The Blue and White National Unity movement calls on citizens to avoid buying items that generate tax income for the State.
The consumer boycott is called for three days, beginning on Wednesday, October 17. A halt in electricity use for one hour a day for an indefinite period has also been also declared.
HAVANA TIMES – The opposition movement known as the “Blue and White National Unity” has called for a three-day consumer boycott beginning Wednesday, October 17, and an “energy strike” of one hour a day that would be extended indefinitely. Both actions are in protest against the “cruel repression” of Daniel Ortega’s government.
“We urge citizens to take an active role in this peaceful resistance to the criminal dictatorship, by engaging in a three-day consumer boycott, beginning on Wednesday, 10/17, and extending through Thursday, 10/18 and Friday 10/19,” stated the opposition alliance during a public assembly.
The coalition specifically asked the public not to buy the articles that generate the most tax income for the state: gasoline, alcoholic beverages, sodas and tobacco.
At the same time, they invited Nicaraguan society to suspend energy consumption from seven to eight at night for an indefinite period of time.
The opposition coalition explained that they made this call as part of a series of actions aimed at weakening the Ortega regime, “in the face of the acts of repression, persecution, assassination, and abductions,” exercised against the anti-government demonstrators.
They also issued an energetic condemnation of the events of Sunday, October 14, when the National Police “once again made irrational use of the paramilitary forces, the riot squad and the police to criminalize the right of assembly and of civic protest” – rights that are guaranteed in the Constitution – and where they abducted “40 citizens for over 36 hours”.
At the same time the movement demanded the immediate liberation of the more than 400 political prisoners, jailed “for the simple fact of making use of their constitutional rights.”
The National Police stated last Sunday that they had freed eight of the thirty-eight people detained that day during an operation to guarantee “order and security in the capital, given the attempts of terrorist groups, coup plotters and criminals who in the last months have been carrying out actions that violate our peace and serenity.”
Nicaragua is going through a sociopolitical crisis that has left at least 325 confirmed deaths according to local and international humanitarian organization, while the Executive branch gives a figure of 199 dead and continues to complain of an attempt to stage a coup d’état.

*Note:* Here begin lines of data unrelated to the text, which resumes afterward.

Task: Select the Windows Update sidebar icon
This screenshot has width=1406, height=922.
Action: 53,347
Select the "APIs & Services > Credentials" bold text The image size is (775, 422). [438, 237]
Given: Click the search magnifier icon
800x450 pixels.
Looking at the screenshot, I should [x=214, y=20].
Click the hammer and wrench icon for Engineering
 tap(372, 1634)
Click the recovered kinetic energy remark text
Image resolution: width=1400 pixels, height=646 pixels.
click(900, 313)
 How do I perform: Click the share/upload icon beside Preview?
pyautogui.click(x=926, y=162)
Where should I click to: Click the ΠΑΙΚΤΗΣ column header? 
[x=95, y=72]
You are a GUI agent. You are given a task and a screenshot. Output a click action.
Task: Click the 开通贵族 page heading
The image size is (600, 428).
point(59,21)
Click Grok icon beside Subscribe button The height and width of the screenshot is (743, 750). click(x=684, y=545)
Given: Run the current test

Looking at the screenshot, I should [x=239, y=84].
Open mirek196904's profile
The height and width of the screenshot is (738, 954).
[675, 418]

The office of the United Nations High Commissioner for Human Rights and the Inter-American Commission for Human Rights have declared the government to be responsible for “over 300 deaths”, extra-judicial executions, torture, obstructing medical attention, arbitrary detentions, abductions and sexual violence, among other human rights violations. The Ortega executive denies these complaints.
The protests against Ortega and his wife and vice president Rosario Murillo, began on April 18, triggered by reforms to social security that were later revoked. As a result of the deaths registered during the protests, the movement became a demand for the resignation of the executive branch responsible.